The transportation refers to the recent CN strike, which “cost the Canadian economy over a billion dollars,” the letter says.
Other factors affecting Canadian farmers include the current suite of Business Risk Management programs and the federal carbon tax.
“All these issues affect not only the bottom line for farm families from coast to coast, but their mental health as well,” the letter said. “Farmers and producers are continually affected by political issues beyond their control, causing a mental health crisis in Canada’s agriculture community.”
The Conservatives have also outlined how the Liberals can repair the damage the party has caused to the ag sector.

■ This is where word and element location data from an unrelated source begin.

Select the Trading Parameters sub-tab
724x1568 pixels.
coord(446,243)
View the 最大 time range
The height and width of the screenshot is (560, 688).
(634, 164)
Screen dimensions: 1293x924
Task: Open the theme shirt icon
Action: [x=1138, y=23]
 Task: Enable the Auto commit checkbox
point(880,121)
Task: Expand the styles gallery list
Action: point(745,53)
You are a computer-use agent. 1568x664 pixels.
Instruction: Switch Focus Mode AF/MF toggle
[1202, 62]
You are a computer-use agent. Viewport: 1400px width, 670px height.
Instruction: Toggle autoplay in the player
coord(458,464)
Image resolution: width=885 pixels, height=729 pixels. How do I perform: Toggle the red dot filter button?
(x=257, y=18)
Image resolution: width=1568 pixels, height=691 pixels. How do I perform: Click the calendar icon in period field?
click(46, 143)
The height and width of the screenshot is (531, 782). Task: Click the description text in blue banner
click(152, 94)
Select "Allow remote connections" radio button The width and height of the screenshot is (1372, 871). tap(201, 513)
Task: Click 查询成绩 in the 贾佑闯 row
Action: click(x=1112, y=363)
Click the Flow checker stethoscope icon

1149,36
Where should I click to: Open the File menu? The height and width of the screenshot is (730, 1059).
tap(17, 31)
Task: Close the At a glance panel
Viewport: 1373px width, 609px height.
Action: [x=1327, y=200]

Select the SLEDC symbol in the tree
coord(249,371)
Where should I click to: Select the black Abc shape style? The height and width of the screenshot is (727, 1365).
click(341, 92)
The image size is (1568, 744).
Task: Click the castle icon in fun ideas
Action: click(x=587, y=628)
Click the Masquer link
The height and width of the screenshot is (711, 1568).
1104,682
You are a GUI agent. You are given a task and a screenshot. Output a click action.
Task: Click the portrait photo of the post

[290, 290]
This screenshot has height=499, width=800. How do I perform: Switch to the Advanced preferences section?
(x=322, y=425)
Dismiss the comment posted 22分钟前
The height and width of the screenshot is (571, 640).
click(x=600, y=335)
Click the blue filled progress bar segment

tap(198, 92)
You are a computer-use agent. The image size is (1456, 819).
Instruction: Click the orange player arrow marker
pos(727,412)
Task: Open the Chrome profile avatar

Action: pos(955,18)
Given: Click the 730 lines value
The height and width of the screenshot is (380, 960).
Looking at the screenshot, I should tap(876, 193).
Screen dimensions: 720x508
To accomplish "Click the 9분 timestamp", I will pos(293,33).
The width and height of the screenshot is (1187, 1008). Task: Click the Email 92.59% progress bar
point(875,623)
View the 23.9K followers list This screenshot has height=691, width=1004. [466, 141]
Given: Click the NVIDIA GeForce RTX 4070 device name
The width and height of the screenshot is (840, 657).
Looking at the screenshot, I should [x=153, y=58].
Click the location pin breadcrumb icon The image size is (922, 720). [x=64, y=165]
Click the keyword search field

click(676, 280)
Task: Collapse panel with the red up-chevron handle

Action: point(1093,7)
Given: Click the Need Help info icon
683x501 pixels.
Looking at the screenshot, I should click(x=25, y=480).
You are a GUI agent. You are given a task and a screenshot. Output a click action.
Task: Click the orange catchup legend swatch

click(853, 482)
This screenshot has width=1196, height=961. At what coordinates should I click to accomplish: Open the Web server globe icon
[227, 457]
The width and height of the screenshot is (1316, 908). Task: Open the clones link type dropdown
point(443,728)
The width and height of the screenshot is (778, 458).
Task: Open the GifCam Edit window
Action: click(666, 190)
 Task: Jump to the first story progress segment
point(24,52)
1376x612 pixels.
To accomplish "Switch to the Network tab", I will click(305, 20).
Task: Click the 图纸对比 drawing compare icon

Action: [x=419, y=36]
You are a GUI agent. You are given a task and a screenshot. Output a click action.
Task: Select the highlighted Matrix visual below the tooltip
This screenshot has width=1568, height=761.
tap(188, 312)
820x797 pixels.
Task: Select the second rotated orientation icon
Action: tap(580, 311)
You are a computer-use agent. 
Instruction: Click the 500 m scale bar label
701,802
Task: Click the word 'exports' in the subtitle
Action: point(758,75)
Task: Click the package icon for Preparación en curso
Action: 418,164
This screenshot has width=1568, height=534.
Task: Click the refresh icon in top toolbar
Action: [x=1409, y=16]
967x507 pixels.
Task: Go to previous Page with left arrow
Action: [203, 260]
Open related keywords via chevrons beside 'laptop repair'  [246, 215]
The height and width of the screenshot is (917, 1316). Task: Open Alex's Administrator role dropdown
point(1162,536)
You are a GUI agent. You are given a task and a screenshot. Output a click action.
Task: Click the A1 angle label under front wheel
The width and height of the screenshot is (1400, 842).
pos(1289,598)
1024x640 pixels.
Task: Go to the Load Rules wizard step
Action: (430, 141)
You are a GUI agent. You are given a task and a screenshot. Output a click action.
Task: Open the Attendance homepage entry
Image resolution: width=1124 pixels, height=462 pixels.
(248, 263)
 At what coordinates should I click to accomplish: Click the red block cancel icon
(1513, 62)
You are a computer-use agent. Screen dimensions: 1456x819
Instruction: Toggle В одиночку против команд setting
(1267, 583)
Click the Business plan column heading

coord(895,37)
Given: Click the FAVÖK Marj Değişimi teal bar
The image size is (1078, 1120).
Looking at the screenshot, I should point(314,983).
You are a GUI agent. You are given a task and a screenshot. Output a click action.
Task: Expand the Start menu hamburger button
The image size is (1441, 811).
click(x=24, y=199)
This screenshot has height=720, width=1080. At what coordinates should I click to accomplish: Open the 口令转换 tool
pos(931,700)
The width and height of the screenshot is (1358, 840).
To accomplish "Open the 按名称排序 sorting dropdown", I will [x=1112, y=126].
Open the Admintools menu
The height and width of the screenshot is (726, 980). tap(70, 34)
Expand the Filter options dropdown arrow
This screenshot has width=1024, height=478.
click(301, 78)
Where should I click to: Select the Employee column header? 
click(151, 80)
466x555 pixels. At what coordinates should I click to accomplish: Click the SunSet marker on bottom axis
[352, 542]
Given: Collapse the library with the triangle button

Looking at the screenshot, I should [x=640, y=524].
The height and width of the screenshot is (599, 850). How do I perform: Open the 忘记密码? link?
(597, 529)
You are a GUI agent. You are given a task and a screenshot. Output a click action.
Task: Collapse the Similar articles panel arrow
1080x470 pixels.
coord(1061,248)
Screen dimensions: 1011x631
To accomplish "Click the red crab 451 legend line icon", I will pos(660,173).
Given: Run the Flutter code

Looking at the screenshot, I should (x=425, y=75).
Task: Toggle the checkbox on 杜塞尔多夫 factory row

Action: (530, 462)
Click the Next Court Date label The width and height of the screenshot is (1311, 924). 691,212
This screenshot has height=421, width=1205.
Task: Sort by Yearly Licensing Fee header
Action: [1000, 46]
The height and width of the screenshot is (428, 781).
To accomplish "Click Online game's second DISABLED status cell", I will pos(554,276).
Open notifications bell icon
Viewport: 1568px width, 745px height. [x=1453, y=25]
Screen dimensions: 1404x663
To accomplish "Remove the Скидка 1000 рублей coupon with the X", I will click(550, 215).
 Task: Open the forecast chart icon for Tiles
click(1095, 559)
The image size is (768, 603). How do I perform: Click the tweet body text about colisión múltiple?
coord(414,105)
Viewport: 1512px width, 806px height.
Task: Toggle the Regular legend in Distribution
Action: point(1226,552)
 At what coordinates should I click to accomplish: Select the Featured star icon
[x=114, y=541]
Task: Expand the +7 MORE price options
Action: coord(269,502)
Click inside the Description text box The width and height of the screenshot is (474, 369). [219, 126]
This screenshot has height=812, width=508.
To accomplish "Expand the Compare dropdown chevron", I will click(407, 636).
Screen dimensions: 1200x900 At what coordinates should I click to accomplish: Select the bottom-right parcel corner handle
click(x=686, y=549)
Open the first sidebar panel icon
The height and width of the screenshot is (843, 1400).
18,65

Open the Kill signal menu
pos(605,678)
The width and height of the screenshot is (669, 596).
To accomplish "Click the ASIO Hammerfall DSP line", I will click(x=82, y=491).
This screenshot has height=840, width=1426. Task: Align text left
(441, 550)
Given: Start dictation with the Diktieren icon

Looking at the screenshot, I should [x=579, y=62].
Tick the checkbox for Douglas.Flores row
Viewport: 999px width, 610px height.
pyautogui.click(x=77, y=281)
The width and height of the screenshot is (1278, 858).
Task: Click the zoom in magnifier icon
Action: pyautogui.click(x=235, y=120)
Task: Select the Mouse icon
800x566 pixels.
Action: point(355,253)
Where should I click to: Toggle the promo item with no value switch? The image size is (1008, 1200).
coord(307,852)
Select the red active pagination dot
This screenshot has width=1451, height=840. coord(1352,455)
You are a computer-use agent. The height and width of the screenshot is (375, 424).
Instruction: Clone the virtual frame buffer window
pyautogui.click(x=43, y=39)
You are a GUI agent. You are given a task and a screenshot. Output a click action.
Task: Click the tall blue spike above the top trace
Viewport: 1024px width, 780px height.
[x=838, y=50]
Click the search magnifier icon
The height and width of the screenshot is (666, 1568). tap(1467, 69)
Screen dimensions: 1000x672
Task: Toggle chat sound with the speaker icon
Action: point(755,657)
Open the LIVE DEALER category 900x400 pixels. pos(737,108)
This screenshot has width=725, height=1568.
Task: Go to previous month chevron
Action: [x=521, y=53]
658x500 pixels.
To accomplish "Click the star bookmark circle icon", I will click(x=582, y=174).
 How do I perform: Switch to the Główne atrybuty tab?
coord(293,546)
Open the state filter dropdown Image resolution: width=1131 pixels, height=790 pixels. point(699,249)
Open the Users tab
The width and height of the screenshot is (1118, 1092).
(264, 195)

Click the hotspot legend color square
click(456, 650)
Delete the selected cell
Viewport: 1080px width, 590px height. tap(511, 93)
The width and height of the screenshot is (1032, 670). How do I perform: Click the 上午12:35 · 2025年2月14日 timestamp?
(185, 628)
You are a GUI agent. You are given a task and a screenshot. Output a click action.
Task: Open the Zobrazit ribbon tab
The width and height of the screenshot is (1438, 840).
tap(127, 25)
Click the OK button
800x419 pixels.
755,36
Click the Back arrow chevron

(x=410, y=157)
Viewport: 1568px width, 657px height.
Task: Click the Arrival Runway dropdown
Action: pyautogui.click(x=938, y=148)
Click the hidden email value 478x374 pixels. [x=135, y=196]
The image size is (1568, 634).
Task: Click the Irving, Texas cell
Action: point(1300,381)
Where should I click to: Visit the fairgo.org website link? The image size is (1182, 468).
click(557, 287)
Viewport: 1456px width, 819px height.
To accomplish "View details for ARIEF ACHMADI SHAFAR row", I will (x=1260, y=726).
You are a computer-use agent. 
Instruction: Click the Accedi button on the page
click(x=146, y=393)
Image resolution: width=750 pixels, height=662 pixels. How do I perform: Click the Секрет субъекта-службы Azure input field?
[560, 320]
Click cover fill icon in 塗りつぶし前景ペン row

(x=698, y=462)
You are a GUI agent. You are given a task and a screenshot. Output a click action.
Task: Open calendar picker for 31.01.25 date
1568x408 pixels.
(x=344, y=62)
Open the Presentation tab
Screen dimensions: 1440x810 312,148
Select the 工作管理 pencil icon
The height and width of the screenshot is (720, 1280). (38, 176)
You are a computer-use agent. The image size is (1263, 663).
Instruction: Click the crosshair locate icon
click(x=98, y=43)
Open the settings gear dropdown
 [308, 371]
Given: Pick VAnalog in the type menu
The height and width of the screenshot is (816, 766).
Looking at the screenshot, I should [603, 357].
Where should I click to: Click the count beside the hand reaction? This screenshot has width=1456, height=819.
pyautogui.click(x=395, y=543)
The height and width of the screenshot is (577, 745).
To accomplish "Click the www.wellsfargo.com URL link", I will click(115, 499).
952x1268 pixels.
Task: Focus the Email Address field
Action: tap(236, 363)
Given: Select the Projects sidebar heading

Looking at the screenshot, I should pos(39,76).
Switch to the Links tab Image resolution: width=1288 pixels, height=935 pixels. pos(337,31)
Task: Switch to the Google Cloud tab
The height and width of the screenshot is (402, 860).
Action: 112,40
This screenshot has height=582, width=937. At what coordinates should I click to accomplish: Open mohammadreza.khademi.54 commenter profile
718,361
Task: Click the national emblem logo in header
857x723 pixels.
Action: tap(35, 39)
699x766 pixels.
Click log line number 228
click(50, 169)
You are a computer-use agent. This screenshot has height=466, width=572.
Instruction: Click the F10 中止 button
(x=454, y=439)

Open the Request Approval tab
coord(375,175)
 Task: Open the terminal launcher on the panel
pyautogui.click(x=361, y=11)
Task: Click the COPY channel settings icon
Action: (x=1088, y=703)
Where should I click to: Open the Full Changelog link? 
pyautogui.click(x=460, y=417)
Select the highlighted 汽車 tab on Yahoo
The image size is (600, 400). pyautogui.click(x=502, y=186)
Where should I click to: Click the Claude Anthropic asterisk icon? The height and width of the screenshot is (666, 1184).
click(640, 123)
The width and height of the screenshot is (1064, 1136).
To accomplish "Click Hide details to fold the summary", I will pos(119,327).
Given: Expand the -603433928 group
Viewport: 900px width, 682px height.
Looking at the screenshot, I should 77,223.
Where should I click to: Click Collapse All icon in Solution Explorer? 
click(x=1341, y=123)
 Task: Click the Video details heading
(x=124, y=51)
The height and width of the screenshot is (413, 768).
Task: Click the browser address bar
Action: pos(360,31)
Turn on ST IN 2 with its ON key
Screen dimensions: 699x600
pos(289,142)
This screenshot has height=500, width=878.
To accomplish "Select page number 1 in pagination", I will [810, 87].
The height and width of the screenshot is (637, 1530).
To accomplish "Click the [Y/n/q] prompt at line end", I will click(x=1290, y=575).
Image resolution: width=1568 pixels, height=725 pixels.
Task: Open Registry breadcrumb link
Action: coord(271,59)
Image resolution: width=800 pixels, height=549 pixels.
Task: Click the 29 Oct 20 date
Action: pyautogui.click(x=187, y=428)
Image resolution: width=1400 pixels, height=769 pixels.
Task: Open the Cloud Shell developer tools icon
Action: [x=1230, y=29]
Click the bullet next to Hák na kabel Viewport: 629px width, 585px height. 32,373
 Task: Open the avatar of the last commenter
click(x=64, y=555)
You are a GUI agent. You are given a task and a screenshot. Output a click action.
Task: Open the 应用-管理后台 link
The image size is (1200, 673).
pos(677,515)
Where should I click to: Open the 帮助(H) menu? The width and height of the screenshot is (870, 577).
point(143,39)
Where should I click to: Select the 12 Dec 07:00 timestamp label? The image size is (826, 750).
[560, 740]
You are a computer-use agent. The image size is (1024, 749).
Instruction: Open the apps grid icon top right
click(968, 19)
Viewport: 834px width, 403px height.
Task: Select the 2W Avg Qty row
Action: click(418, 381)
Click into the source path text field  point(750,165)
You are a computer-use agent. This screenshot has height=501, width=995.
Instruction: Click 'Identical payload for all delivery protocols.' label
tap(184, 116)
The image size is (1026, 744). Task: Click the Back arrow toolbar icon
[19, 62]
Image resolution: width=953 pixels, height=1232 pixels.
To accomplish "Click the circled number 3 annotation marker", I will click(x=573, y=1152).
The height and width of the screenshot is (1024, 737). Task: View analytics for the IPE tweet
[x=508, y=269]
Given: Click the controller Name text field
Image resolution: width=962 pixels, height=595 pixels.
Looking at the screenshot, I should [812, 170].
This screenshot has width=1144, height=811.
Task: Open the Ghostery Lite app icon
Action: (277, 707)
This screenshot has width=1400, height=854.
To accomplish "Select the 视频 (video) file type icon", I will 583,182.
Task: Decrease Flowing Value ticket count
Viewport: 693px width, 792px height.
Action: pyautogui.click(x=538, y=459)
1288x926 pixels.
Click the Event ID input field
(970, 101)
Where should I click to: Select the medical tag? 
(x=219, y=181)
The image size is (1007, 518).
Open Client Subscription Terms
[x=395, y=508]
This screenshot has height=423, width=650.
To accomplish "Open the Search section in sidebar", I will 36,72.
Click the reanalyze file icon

The Trudeau government should withdraw from the Asian Infrastructure Bank and increase inspections and examine retaliatory tariffs on Chinese products. The feds should also be transparent about when supply-managed farmers can receive trade compensation and commit to not putting supply management on future trade negotiations, the letter said.
The federal government is in the process of supporting farmers.
On Nov. 21, Minister Bibeau tweeted that all eligible dairy producers would receive letters outlining how to access compensation through the Dairy Direct Payment Program.
The federal ag minister remains committed to re-establishing important trade access for Canadian ag, she said.
“Regaining full market access for our canola seed to China remains a top priority for our government and we have continued to advocate on behalf of Canadian farming families since China first raised their concerns,” Bibeau said in an emailed statement to Farms.com.
“We are working closely with agricultural stakeholders on this issue, including the Government-Industry Working Group on Canola that regularly engages. Over the coming mandate, I look forward to working with my parliamentary colleagues on how we can best support our farmers and farm families.”